In the latest edition of Deadline’s Doc Talk podcast, co-hosts John Ridley and Matt Carey drill down on the nominations, examining the snubs of American Symphony and Still: A Michael J. Fox Movie. And they explore why the Academy’s documentary branch, which determines the nominees, went for five internationally themed films, bypassing American-focused stories entirely.
Plus Carey, Deadline’s Documentary Editor, reports from the just-concluded 2024 Sundance Film Festival, talking with Best Director winners Julian Brave NoiseCat and Emily Kassie of Sugarcane, Rory Kennedy and Mark Bailey of the explosive series The Synanon Fix, EP Kerry Washington and two of the main participants in Daughters, Will Ferrell and Harper Steele of Will & Harper, and more.

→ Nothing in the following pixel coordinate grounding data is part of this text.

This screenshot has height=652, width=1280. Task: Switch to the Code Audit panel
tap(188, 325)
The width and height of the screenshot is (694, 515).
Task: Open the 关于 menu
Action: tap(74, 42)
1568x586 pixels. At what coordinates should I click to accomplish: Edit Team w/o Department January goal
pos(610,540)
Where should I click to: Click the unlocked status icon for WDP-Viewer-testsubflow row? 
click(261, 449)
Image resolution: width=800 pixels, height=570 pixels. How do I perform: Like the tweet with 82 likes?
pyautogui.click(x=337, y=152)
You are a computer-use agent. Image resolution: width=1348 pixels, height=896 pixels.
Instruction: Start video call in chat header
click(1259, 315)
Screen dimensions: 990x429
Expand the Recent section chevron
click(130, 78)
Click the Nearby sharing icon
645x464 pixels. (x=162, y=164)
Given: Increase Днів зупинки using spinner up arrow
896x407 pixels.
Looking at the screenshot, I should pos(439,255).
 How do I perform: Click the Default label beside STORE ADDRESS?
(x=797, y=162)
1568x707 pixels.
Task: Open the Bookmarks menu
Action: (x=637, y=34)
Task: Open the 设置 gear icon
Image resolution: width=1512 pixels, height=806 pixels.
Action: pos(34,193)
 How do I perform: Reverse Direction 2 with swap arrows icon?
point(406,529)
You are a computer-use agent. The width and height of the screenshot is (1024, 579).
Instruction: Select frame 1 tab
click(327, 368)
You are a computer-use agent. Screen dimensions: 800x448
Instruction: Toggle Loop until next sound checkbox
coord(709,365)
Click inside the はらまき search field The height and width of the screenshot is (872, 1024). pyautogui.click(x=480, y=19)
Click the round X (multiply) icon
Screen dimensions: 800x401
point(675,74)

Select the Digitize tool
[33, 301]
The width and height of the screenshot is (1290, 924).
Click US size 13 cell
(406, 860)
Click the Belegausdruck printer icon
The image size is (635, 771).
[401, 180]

Daughters, winner of both the Audience Award for U.S. Documentary and the Festival Favorite Award – chosen among all the films in the festival including fiction and nonfiction – goes inside a unique father-daughter dance that takes place behind the walls of a Washington, DC prison. Washington, the Emmy-winning actress, tells Doc Talk why the film connected with her emotionally and how it reflects “this unjust system we call the criminal justice system.”
Ferrell tells us his film – a documentary road trip – developed after his longtime friend Steele came out as trans. And he explains why the experience of making the film made it feel like he himself was transitioning.
That’s on the new episode of Doc Talk, hosted by Oscar-winner Ridley (12 Years a Slave) and Carey, and produced by Deadline’s and Ridley’s Nō Studios. Doc Talk is presented with support from National Geographic Documentary Films.